**Task directions**
Find the line containing "The image size is (640, 439).", then return it and every line after it through the end of the records, exactly. Leave out pictures.

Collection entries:
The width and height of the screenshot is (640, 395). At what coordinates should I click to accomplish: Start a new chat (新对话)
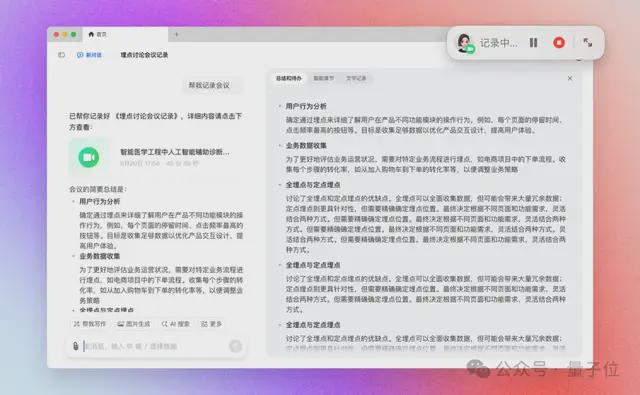pos(89,55)
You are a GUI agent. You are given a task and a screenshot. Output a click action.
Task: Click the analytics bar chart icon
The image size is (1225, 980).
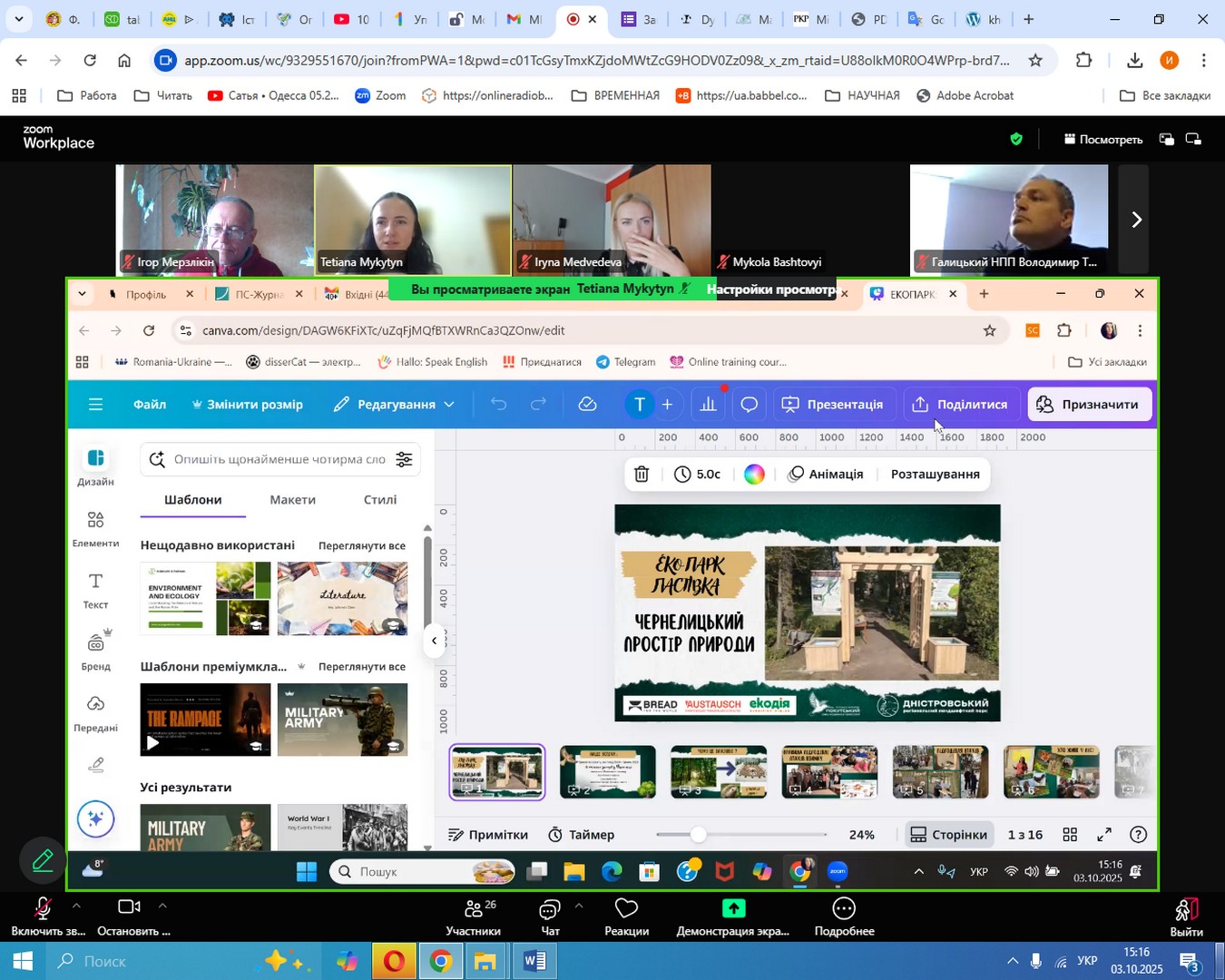tap(709, 405)
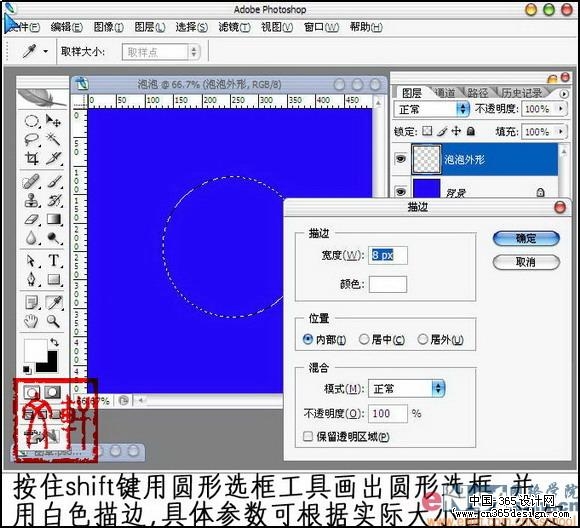This screenshot has height=528, width=580.
Task: Switch to the 路径 tab
Action: (x=477, y=93)
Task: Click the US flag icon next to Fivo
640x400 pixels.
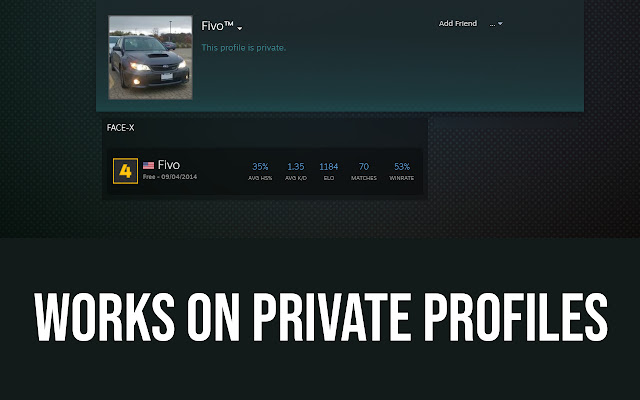Action: pos(149,165)
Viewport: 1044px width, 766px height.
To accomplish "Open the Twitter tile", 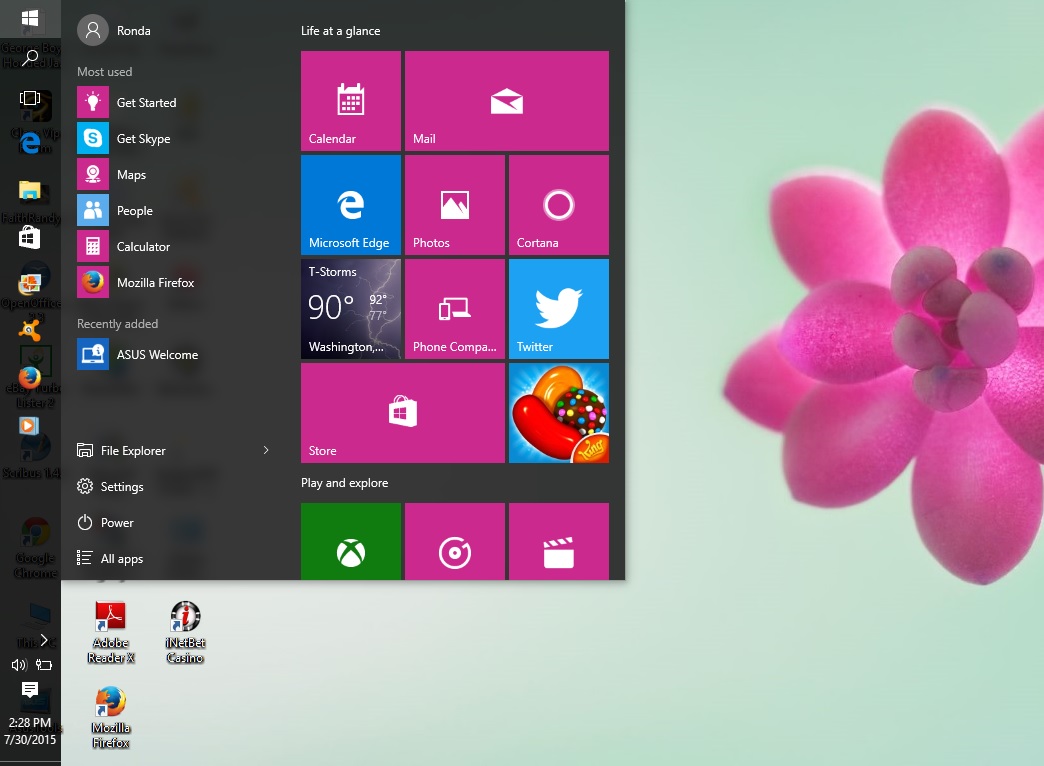I will tap(558, 309).
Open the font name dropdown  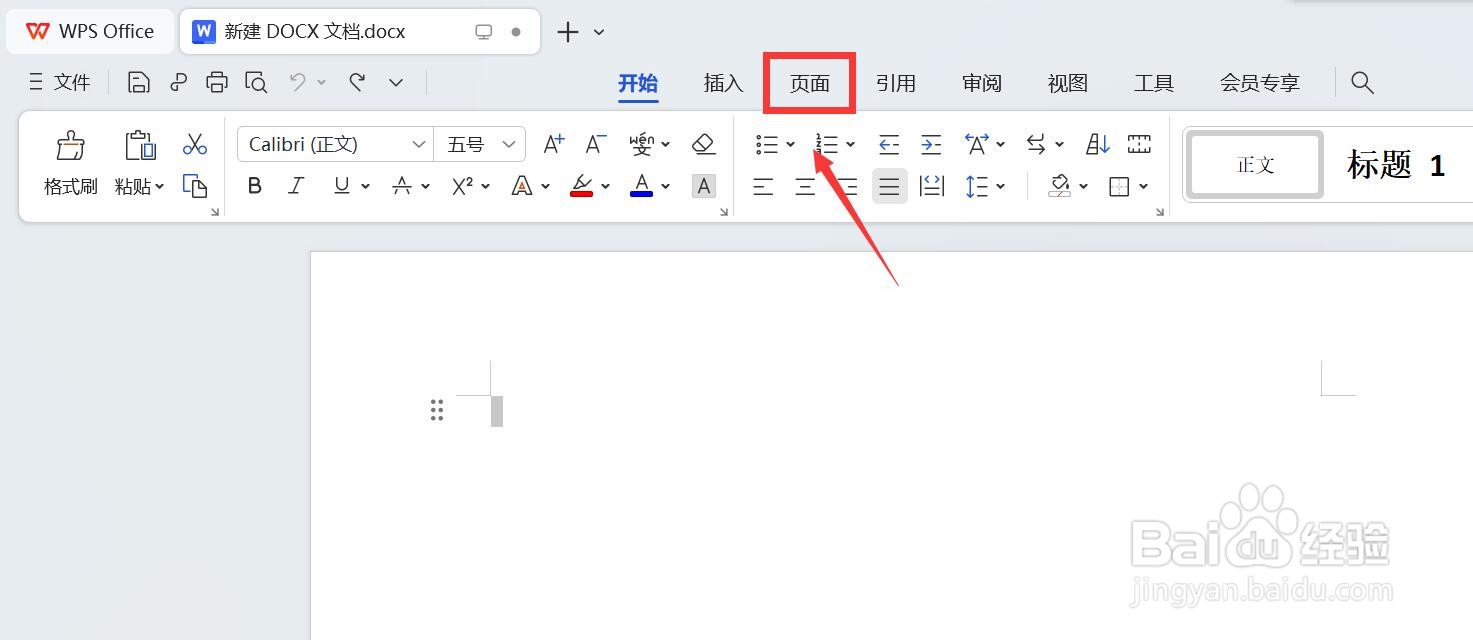[x=421, y=143]
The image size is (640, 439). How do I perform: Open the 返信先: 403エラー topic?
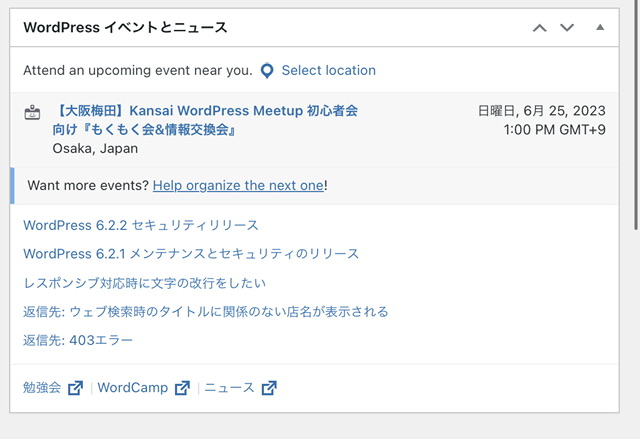click(x=78, y=341)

**Answer to this problem**
The image size is (640, 439). How do I perform: Open the 返信先: 403エラー topic?
click(x=78, y=341)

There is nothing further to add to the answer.